贫民窟里的艺术家


宋冬,《穷人的智慧:与树共生》

(刘旭俊︱文 尤伦斯当代艺术中心︱图片提供)作家刘恒的长篇小说《贫嘴张大民的幸福生活》有过类似场景的描写。迫于住房压力,穷人不得已私自搭建违章建筑,可是有关部门严令禁止砍伐树木,无奈之下只好在床上钻孔,让树穿洞而过。艺术家宋冬的展览《穷人的智慧》再现了这种尴尬而又狡黠的智慧。该计划历时五年,大量搜罗了穷人的日常物件与生活状态,物尽其用地转化成艺术性的思考。宋冬从底层一路走来,最终成为艺术家,习惯谦虚地自称为穷人。在他看来,穷人们用自己的智慧去改善生活,而这种惨遭忽略的“价值感”被放大之后,引起他关于生活与艺术之间双重的创造力的深思。诚如陀思妥耶夫斯基有言,“穷人最重要的美德就是会赚钱,道德就是一个人不该成为其他任何人的累赘”。在赚钱无望、累赘难逃的前提下,穷人们只能激发出自己的无限潜能,在有限的范围里营造出别有洞天的生活空间。在宋冬的眼里,这或许就是穷人唯一的生活艺术与生存哲学。(时间:2011 年 7 月 16 日~2011 年 9 月 8 日 地点:中国北京 尤伦斯当代艺术中心)

纸壳迷宫


米开朗基罗·皮斯托来德,《迷宫》(Michelangelo Pistoletto,The Labyrinth )

→ **目标**: 这篇当代艺术展评写到《迷宫》的图注就停了，你能接着往下续写吗？

→ **数据区**:
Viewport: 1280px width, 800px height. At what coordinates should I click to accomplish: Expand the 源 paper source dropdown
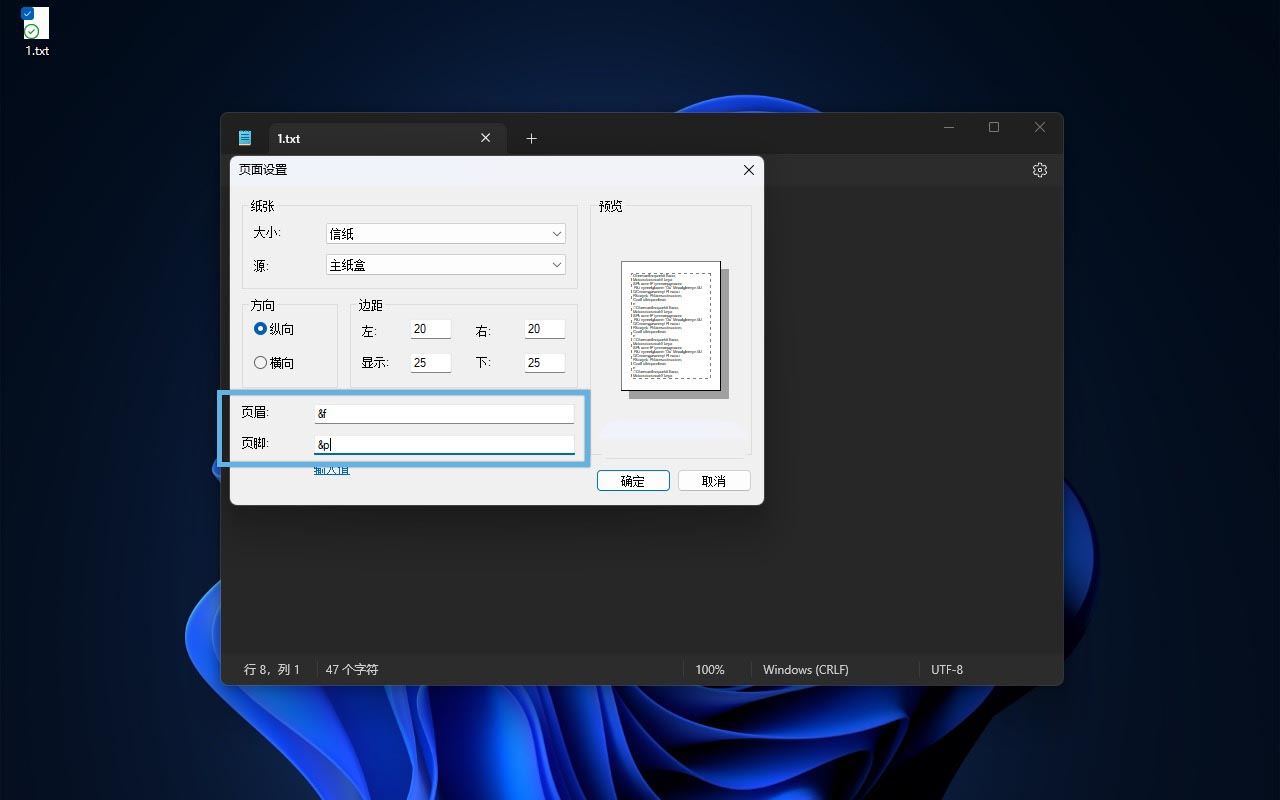[x=446, y=266]
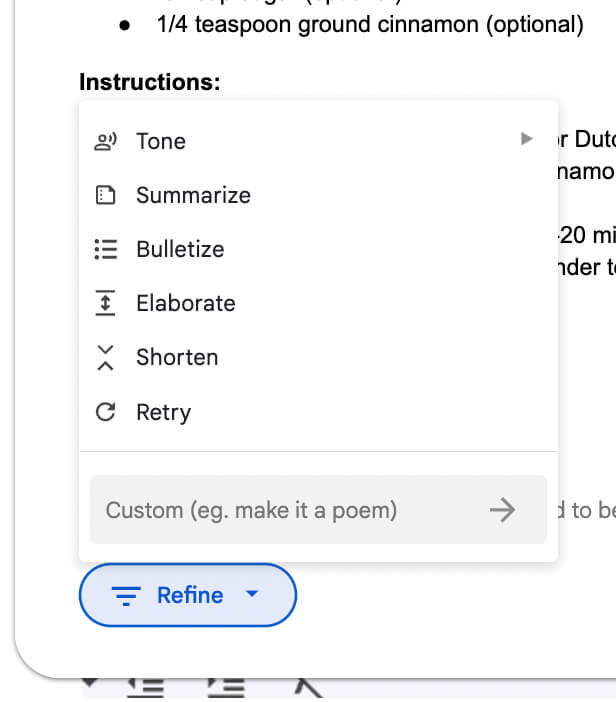Choose Elaborate in the menu

click(186, 303)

→ **书面回答**:
(Luka Yang|文 蛇形画廊|图片提供)现实本身即是一个巨大材料库,它充满了神秘的可能性。在我们的生活里,有无数被人所忽略的天然创作材料,譬如废报纸与旧木板,它们躺在静静地路边,期盼着被人赋予新的生命。60 年代的“贫穷艺术”热潮所提倡的便是这种创作理念。今年,“贫穷艺术”运动的主力军米开朗基罗·皮斯托来德(Michelangelo Pistoletto)在伦敦蛇形画廊的举办了一次大型回顾展。艺术家根据蛇形画廊本身的建筑结构,搭建了一座巨大的迷宫。而构建这迷宫的主要材料即是我们生活中最为常见的两件东西:废弃纸壳与镜子。而在皮斯托来德的作品中,它们如同巴洛克时期的建筑一般,令人叹为观止。四种宗教的符号出现在迷宫中的不同角落:伊斯兰教的毯子、佛教的雕像、基督教的木质跪垫以及两面代表犹太教的玻璃拱形。这四件宗教符号均被放置在镜面之前,形成了无数种奇妙的反射关系,似乎将这迷宫连接成了一个巨大的结界 ,而穿梭在其中的观者也成为了装置中的一部分,迷失,盘旋,而又再次回到原点,时不时地遇上镜中正在寻找出口的自己,一如每个人都必将经历的人生的迷宫。生死轮回的概念是皮斯托来德的作品永恒的主题。在这看似无尽的玻璃迷宫中,无论彼此的宗教信仰多么不同,最终我们都是要前往同一个出口——天堂。(时间:2011 年6 月 4 日~2011 年 9 月 28 日 地点:英国伦敦 蛇形画廊)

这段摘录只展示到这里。